Kirkenes belonged to the Finnmark chain (7E) as red slave:
|Master||Red Slave||Green Slave||Purple Slave|
(14.2425 * 8)
(14.2425 * 9)
(14.2425 * 5)
The transmitters operated at different harmonic waves of another frequency (Finnmark chain: 14,2425 Khz) with phase synchronisation to this frequency of all transmitters. The Decca receivers multiplied the frequencies of each transmitter to obtain different signals with a unique common frequency, and finally could determine the phase difference betwenn these as desired information.
The phase differnce received from a master transmitter and one slave transmitter is constant along hyperbolic curves on a map, with both transmitters in a focus of the hyperbolas. With different hyperbolic curves plotted on the nautical charts in the corresponding colours red, green and purple, the values of phase differences displayed at the Decca receiver enabled to follow the intersection of hyperbolas from differnet patterns on the map.
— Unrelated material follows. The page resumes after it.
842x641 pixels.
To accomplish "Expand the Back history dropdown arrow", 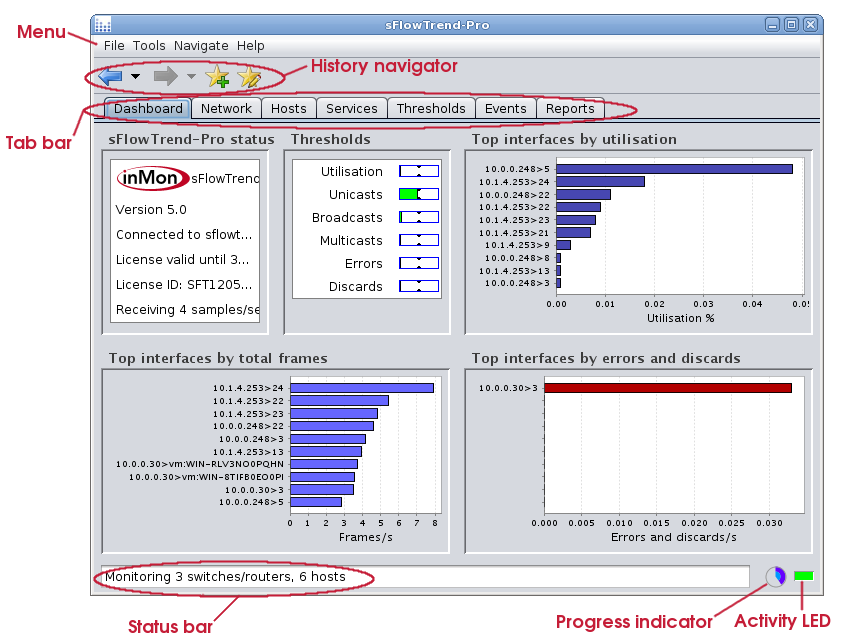I will [x=135, y=76].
The wavelength was small compared to the distance between master and slave stations. The interval between two adjacent hyperbols with 0 degree phase difference was called a "lane". To determine the correct position it therefore was necessary to first determine the current lane.
If the initial posotion of a covered path was known, the receiver could count the number of passed lanes. This implied that the transmitters had to be reliable and be equipped with uninterruptible power supplies (UPS), both with batteries and diesel generator set designed to operate the transmitters at full power.
More modern receivers with microprocessors could display the position directly in latitude and longitude.